Talk about a boondoggle- It would have cost less to finish the project than to just kill it and the Japanese were willing to pick up the tab to bring the IFR to completion.

The only "waste" would have been vitrified (mixed with glass frit and cooked into a glass block) and buried. As it would only contain fission products, it would have decayed back to background levels in 200 years. Not A Big Issue.

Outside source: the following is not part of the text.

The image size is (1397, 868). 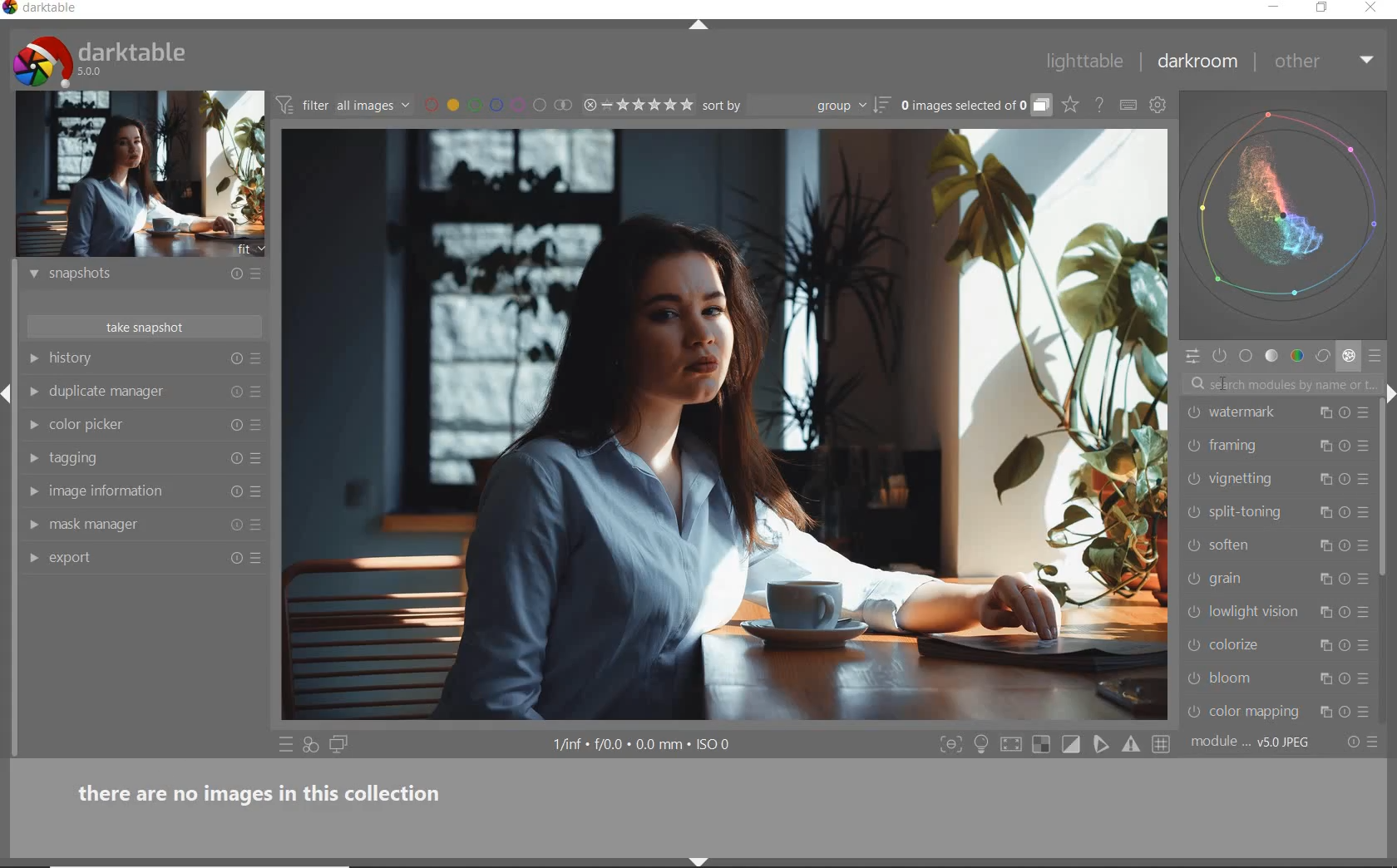 What do you see at coordinates (1099, 104) in the screenshot?
I see `open online help` at bounding box center [1099, 104].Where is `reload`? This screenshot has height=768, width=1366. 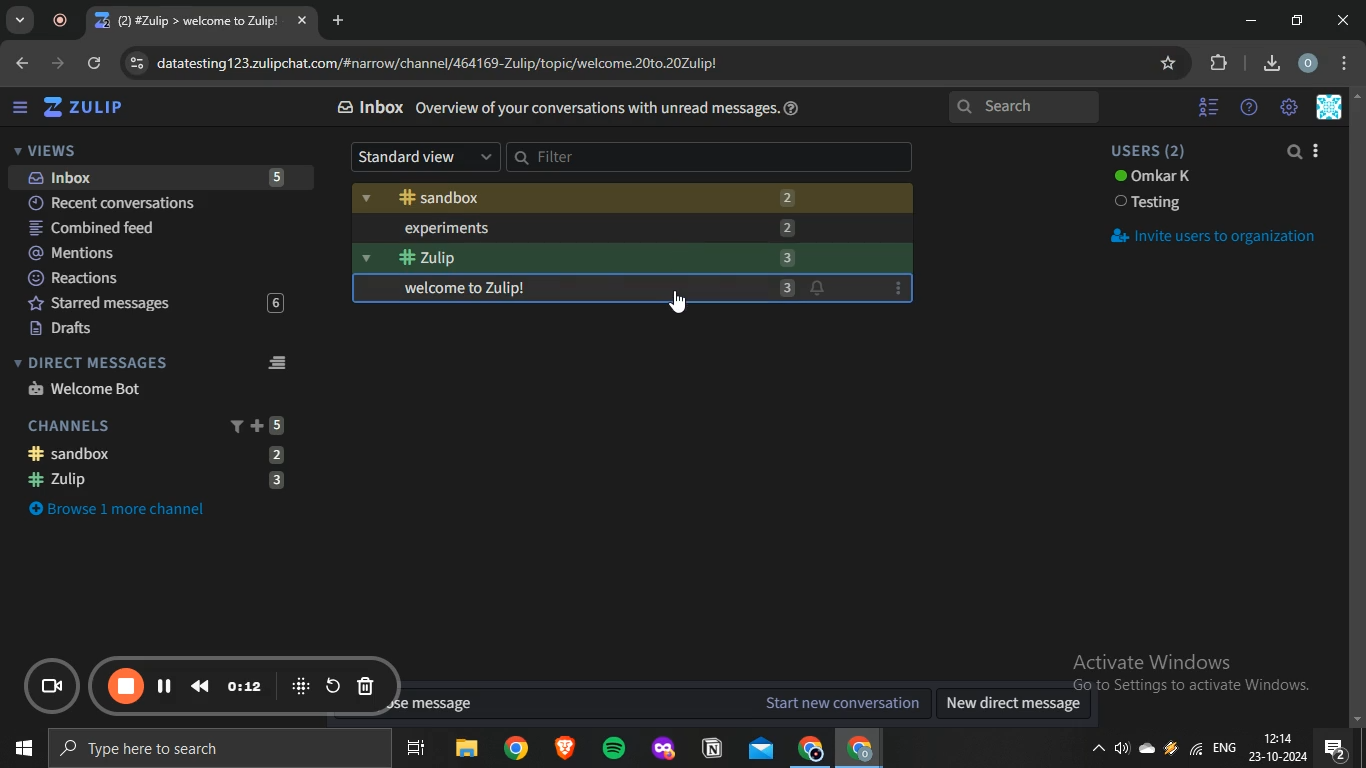
reload is located at coordinates (96, 65).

So instead we have windmills.:rolleyes::(
 
Hummmm, it appears that memory, like a few other things, ain't what it used to be. They did the pilot program/proof of concept on the breeder at Shippingport.
 
Hummmm, it appears that memory, like a few other things, ain't what it used to be. They did the pilot program/proof of concept on the breeder at Shippingport.

Shippingport was the first commercial LWR (light water reactor)

Pic with The Man himself there:

Admiral_Rickover_descends_into_the_nuclear_reactor_shell_at_the_Shippingport_Power_Facility_%2814492227730%29.jpg


First fast reactor was EBR-1 at INEL (Argonne West in those days)
First electricity from nuclear power was at EBR-1.